The 1964 law did not address a major concern of the civil rights movement—the right to vote in the South. That summer, a coalition of civil rights groups, including SNCC, CORE, and the NAACP, launched a voter registration drive in Mississippi. Hundreds of white college students from the North traveled to the state to take part in Freedom Summer. An outpouring of violence greeted the campaign, including thirty-five bombings and numerous beatings of civil rights workers. In June, three young activists—Michael Schwemer and Andrew Goodman, white students from the North, and James Chaney, a local black youth, were kidnapped by a group headed by a deputy sheriff and murdered near Philadelphia, Mississippi. Between 1961 and 1965, an estimated twenty-five black civil rights workers paid with their lives. But the deaths of the two white students focused unprecedented attention on Mississippi and on the apparent inability of the federal government to protect citizens seeking to enjoy their constitutional rights. (In June 2005, forty-one years after Freedom Summer, a Mississippi jury convicted a member of the Ku Klux Klan of manslaughter in the deaths of the three civil rights workers.)

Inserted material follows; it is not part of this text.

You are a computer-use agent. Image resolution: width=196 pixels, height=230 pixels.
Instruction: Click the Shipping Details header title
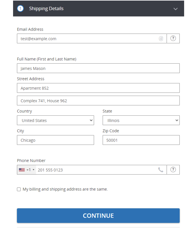click(x=46, y=9)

Freedom Summer led directly to one of the most dramatic confrontations of the civil rights era—the campaign by the Mississippi Freedom Democratic Party (MFDP) to take the seats of the state’s all-white official party at the 1964 Democratic national convention in Atlantic City, New Jersey. With blacks unable to participate in the activities of the Democratic Party or register to vote, the civil rights movement in Mississippi had created the MFDP, open to all residents of the state. At televised hearings before the credentials committee, Fannie Lou Hamer of the MFDP held a national audience spellbound with her account of growing up in poverty in the Yazoo-Mississippi Delta and of the savage beatings she had endured at the hands of police. Like many other black activists, Hamer was a deeply religious person who believed that Christianity rested on the idea of freedom and that the movement had been divinely inspired. “Is this America,” she asked, “the land of the free and home of the brave, where... we [are] threatened daily because we want to live as decent human beings?” Johnson feared a southern walkout, as had happened at the 1948 party convention, if the MFDP were seated. Party liberals, including Johnson’s running mate, Hubert Humphrey, pressed for a compromise in which two black delegates would be granted seats. But the MFDP rejected the proposal.